The Jewish prayer-book of today is the result of development through the ages and reflects the Jewish spirit of these ages; similarly, the music of the Synagogue is a veritable growing treasure from Biblical times to present. The music contained in this volume is not meant to replace the traditional fixed prayer modes, but is rather intended to enrich the music of our time.
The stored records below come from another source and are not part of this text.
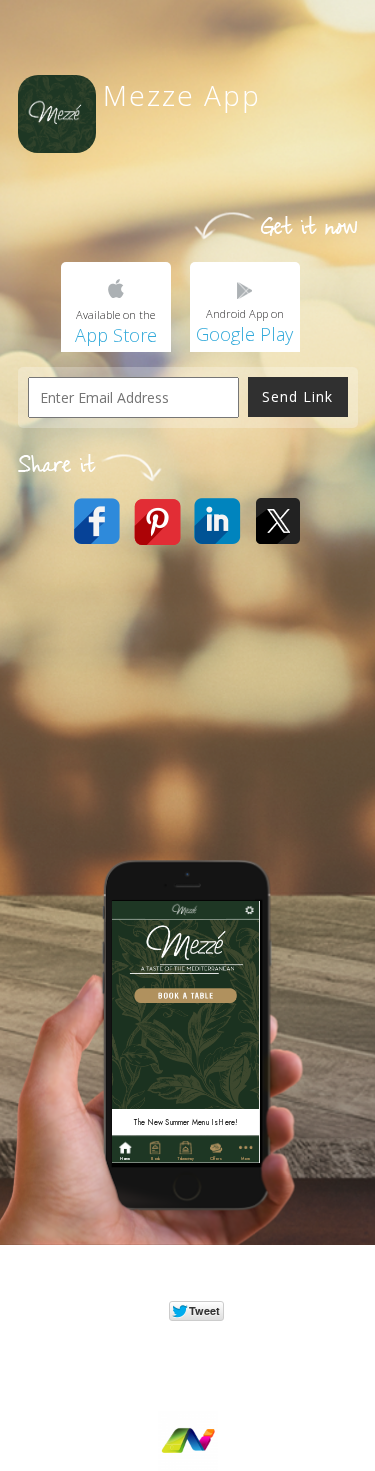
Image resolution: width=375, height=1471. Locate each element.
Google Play (244, 334)
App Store (116, 335)
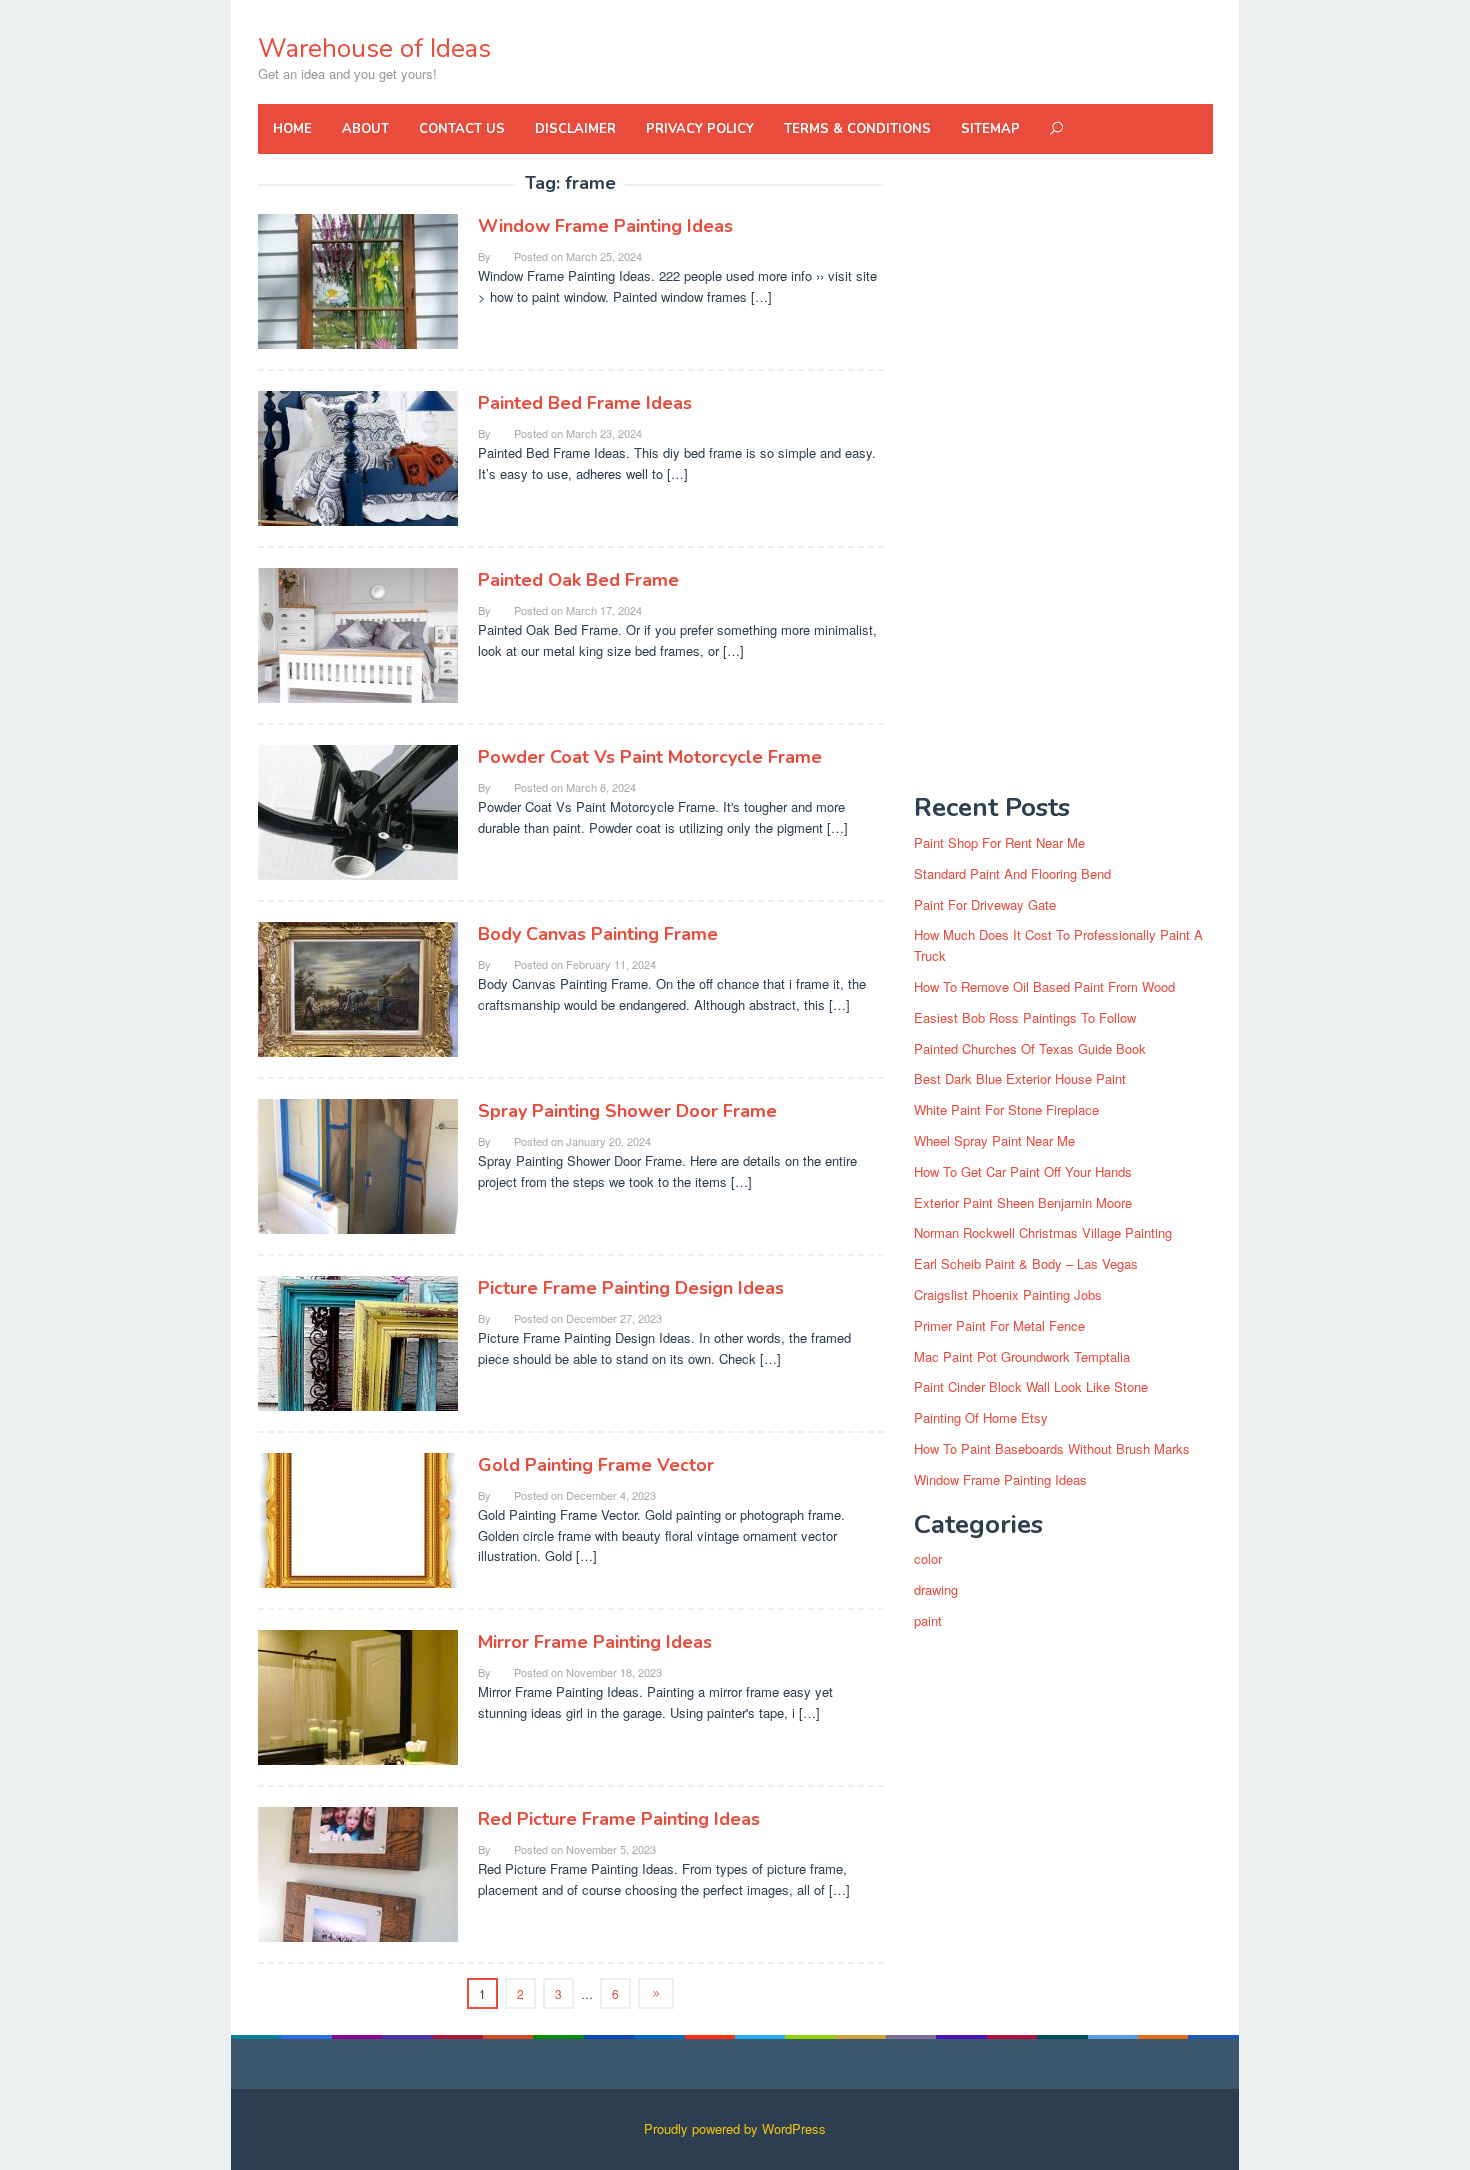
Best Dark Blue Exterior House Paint (1020, 1078)
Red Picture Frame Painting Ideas (619, 1819)
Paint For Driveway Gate (985, 904)
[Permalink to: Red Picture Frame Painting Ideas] (358, 1872)
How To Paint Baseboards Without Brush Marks (1052, 1448)
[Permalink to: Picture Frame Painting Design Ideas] (358, 1341)
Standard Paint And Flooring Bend (1012, 873)
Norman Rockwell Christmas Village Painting (1043, 1232)
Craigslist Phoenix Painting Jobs (1008, 1294)
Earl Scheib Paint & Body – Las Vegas (1026, 1263)
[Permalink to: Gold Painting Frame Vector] (358, 1518)
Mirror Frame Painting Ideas (595, 1642)
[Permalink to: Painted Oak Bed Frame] (358, 633)
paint (928, 1620)
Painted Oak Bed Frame (578, 580)
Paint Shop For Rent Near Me (999, 842)
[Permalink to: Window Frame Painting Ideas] (358, 279)
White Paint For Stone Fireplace (1006, 1109)
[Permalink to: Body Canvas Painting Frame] (358, 987)
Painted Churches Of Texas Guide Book (1030, 1048)
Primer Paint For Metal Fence (999, 1325)
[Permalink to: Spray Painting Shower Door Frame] (358, 1164)
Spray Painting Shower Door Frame (627, 1111)
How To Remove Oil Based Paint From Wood (1044, 986)
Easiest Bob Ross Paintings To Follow (1025, 1017)
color (928, 1558)
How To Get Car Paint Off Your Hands (1023, 1171)
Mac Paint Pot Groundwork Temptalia (1022, 1356)
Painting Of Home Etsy (981, 1417)
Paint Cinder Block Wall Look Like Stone (1031, 1386)
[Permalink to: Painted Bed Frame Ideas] (358, 456)
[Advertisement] (1063, 474)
At the time of the commissioning, the rabbi of Park Avenue Synagogue was Milton Steinberg. Steinberg wrote, "The preservation and recapture of the past of Jewish music. The adaptation of it to the musical present. The stimulation of new Jewish musical creativity.”

==Premiere==
Bernstein's Hashkiveinu was first performed on May 11, 1945 at the Park Avenue Synagogue with Cantor Putterman. Noel Straus reviewed, “Mr. Bernstein's extensive Hashkiveinu (Prayer for Divine Protection) was remarkable for its dramatic forcefulness, its coloring and sharp contrasts of dynamics and mood.”

==Structure==
The outer sections are dominated by the cantorial soloist and imitative choral entrances in Phrygian mode. The canonic heterophony, however, maintains relative stasis and calm evoking the peaceful, nighttime elements of the prayer. The a cappella middle section is composed polychorally with Stravinsky-like rhythmic intensity.